The families we met confirmed much of what we’d heard; In the immediate aftermath of Helene, a vacuum of communications was filled with frustration and questions as people sought news of loved ones, heard rumors, and private rescue groups shared their experiences. The roads on either side of their community were badly damaged, cutting them off from help. Their first contact with the outside world was when a neighbor had a Starlink satellite internet system. Their first contact with a federal agency, was our visit, bearing generators.

They confirmed what we have since come to know in the weeks since Helene; their neighbors, churches, local sheriffs, volunteer firefighters, and non-profit groups were the first ones on the scene with lifesaving help. Starlinks were used to mobilize others through social media and pointing out those in immediate need of rescue, water, coats, cleaning supplies, and medical care.

Since then, we’ve also seen social media noise by content creators from around the world, mispronouncing our county names, mixing up our geography and “engagement farming” social media algorithms for their own gain.

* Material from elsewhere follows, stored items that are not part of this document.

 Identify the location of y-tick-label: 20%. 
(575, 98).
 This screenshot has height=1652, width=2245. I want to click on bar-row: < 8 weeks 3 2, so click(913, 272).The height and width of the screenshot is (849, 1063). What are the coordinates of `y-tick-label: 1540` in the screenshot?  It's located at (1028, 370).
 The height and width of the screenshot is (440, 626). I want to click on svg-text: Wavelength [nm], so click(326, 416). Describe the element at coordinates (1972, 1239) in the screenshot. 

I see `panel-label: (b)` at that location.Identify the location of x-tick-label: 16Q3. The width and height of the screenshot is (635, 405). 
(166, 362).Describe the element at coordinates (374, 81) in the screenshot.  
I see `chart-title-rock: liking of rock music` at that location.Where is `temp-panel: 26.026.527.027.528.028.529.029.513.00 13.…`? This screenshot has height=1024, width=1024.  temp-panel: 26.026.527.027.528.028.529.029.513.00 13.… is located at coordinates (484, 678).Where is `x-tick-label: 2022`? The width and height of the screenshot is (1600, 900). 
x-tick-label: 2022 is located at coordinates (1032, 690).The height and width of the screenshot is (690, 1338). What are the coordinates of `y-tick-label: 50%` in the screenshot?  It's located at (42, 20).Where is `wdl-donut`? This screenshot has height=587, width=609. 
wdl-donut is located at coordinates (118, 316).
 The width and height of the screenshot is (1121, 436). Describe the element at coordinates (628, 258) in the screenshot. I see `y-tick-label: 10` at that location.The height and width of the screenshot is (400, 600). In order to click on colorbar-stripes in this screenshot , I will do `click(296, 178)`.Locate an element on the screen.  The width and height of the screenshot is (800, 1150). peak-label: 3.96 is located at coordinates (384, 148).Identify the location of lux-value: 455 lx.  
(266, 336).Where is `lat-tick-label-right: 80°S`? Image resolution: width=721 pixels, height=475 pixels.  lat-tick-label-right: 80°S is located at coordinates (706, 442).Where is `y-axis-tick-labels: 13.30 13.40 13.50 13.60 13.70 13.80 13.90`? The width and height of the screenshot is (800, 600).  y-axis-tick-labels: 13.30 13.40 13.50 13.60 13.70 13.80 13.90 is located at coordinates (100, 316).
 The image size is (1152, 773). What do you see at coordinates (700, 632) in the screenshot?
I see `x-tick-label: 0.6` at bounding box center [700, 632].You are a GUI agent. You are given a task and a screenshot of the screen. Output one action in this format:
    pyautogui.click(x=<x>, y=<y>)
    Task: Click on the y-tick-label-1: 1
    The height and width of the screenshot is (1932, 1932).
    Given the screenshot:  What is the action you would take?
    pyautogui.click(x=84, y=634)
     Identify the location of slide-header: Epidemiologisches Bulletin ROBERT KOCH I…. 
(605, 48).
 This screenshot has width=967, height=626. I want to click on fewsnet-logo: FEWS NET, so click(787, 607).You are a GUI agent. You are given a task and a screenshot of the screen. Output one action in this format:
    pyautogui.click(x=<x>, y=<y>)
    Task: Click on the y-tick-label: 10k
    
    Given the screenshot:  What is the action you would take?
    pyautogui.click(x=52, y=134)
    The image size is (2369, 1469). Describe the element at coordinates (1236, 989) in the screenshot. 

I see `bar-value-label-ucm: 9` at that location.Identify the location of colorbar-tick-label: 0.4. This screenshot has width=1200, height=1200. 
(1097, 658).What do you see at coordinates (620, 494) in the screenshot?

It has been difficult to avoid getting caught up in the waves of video pulling us in and tempting us to look, not only for ways to help, but who to blame. The result is a web of confusion that obscures the real stories of heroism and the very real needs and stories of North Carolinians desperately asking when the cavalry was coming.

Among the lessons though, is that the cavalry doesn’t always come in a government-issued windbreaker; it comes in the immediate community from local first responders and non-profits, with heavy lift support from the US Army National Guard. That collaboration is intentional and life-saving. However, it also indicates that while federal support is important long-term in large disasters, the immediate response, local coordination, and recovery should be led by state and local governments. Looking for FEMA in the most dire, early hours of the disaster led to disappointment.

Certainly, there are lessons to be learned.  The aftermath of Hurricane Helene in North Carolina has exposed gaps in the federal disaster response framework, raising important questions about the best approach to disaster preparedness and recovery. In considering the relief efforts that are in progress and the agility and responsiveness of local groups, it begs the question; would more decentralized, federalist approach—one that empowers state and local to take charge of disaster response—be more effective?

The contributions of private groups cannot be overstated. For example, the Cajun Navy, which cut its teeth in Katrina and has responded to dozens of disasters since, harnessed mules to deliver ice and insulin into the North Carolina mountains in the first days after Helene. Samaritan’s Purse has mobilizes an army in its own right coordinating airdrops, medical care, and donations on a massive scale. Operation Airdrop has coordinated dozens of private helicopter pilots to conduct search and rescue. These groups are a key piece of the puzzle. They can be on the scene first. They don’t have the bureaucratic systems of government, but they do need the irreplaceable large scale support of military and US National Guard. Part of the lessons moving forward should be to identify how we can make their operations easier.

Disaster response requires tremendous coordination and cooperation between private, state, and local organizations and no two disasters look the same. It is going to be messy, particularly when communication is compromised, but being in the eye of the storm is never going to be clear. The lessons must be evaluated as a team and move operational control as close to the community as possible, so that officials can pivot in real time, ensuring that the cavalry does indeed come to help.

Sometimes the cavalry is leading a mule up a mountainside. Sometimes it comes bringing dozens of generators by Chinook helicopter to cutoff communities.